Text block

MLB: Fans still hungry for Phillies' stories

By Sam Donnellon
Philadelphia Daily News

The Web hits just keep coming. The stores just keep getting hit. Two weeks have come and gone since the Phillies paraded down Broad Street and still we are not saturated, still we want more, more, more.

"What do you have for me?" the editor asks.

"I could write about Westbrook's injuries," I say. "I could write about the Flyers and John Stevens and all that stuff about sitting Scottie Hartnell the other day. The Sixers had a big win in Toronto . . ."

"Got any more Phillies?" he asks.

"I have a few anecdotes left," I say.

"Bring 'em on," the editor says.

HAWAIIAN FLYIN' SOLO

Three hours before the resumption of Game 5, Shane Victorino was the lone Phillie in the dugout, practically bouncing off its walls.

"Couple knocks, couple runs, and we end this," he said.

"I am not getting on a plane tonight."

At the time I thought it was the idle chatter of an anxious athlete. But it was more. With Victorino it is always more.

"He didn't pack," a clubhouse guy says a few minutes later. "Not one thing. He just came to the park in the clothes he had on."

Joe Namath guarantees championships. Mark Messier, too. Victorino did them one better. He bet his clothes, right down to clean underwear.

Collected data
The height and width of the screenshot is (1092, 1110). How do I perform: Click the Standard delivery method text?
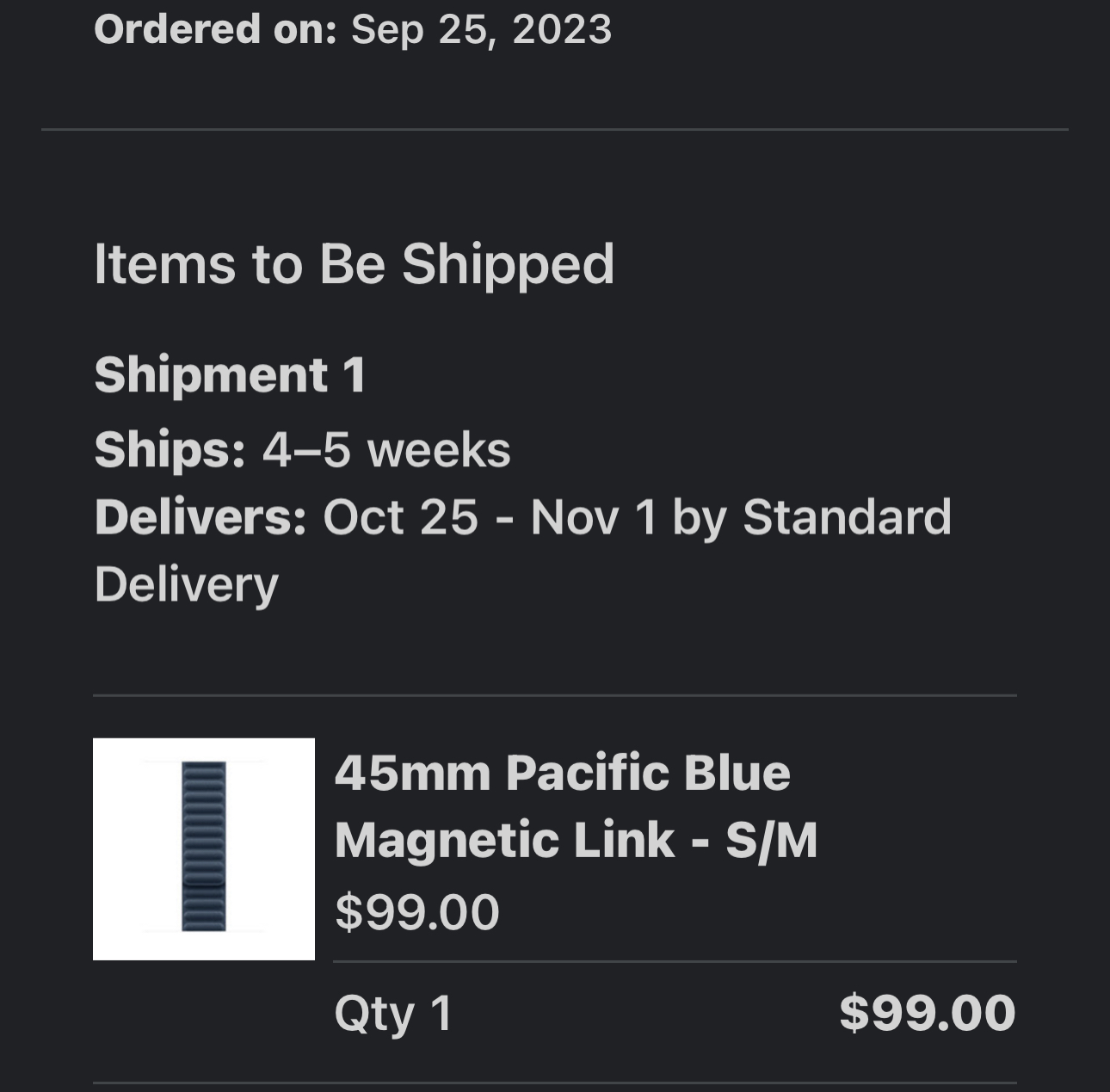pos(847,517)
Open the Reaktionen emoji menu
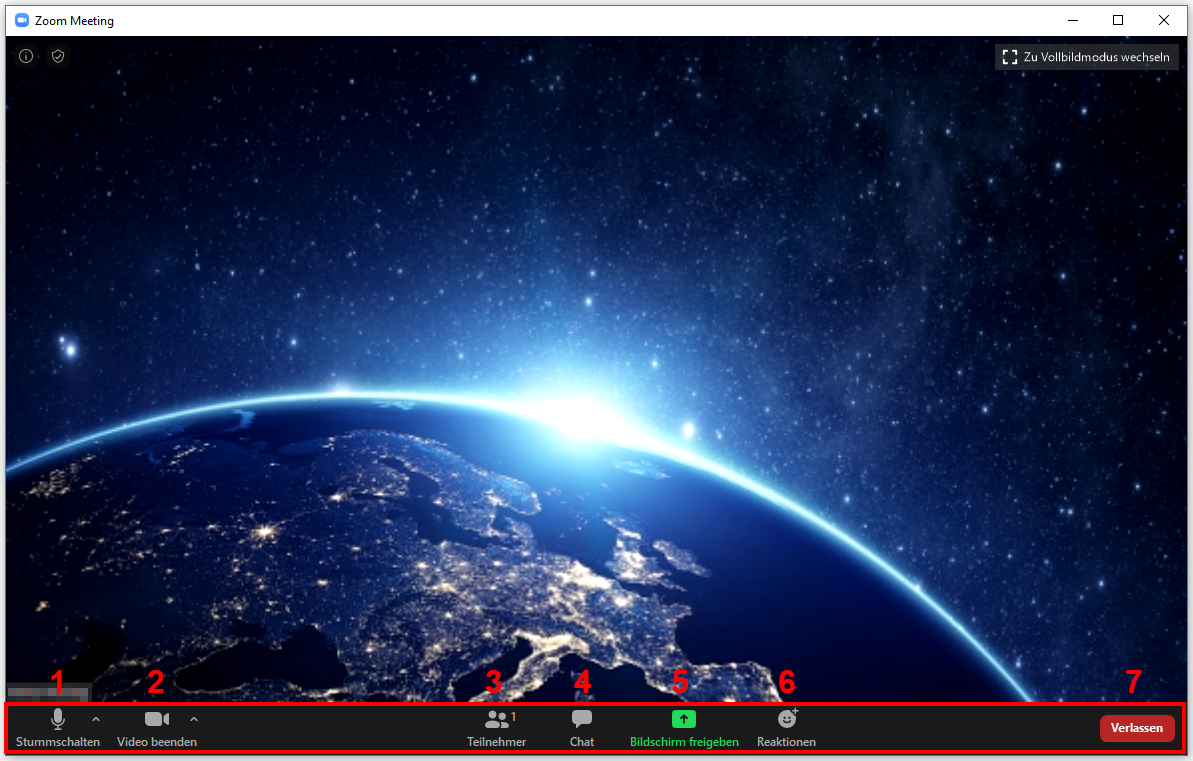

What to do
Return the full Phillies column from the top of the page word for word, from its headline through its last sentence.

Task response
MLB: Fans still hungry for Phillies' stories

By Sam Donnellon
Philadelphia Daily News

The Web hits just keep coming. The stores just keep getting hit. Two weeks have come and gone since the Phillies paraded down Broad Street and still we are not saturated, still we want more, more, more.

"What do you have for me?" the editor asks.

"I could write about Westbrook's injuries," I say. "I could write about the Flyers and John Stevens and all that stuff about sitting Scottie Hartnell the other day. The Sixers had a big win in Toronto . . ."

"Got any more Phillies?" he asks.

"I have a few anecdotes left," I say.

"Bring 'em on," the editor says.

HAWAIIAN FLYIN' SOLO

Three hours before the resumption of Game 5, Shane Victorino was the lone Phillie in the dugout, practically bouncing off its walls.

"Couple knocks, couple runs, and we end this," he said.

"I am not getting on a plane tonight."

At the time I thought it was the idle chatter of an anxious athlete. But it was more. With Victorino it is always more.

"He didn't pack," a clubhouse guy says a few minutes later. "Not one thing. He just came to the park in the clothes he had on."

Joe Namath guarantees championships. Mark Messier, too. Victorino did them one better. He bet his clothes, right down to clean underwear.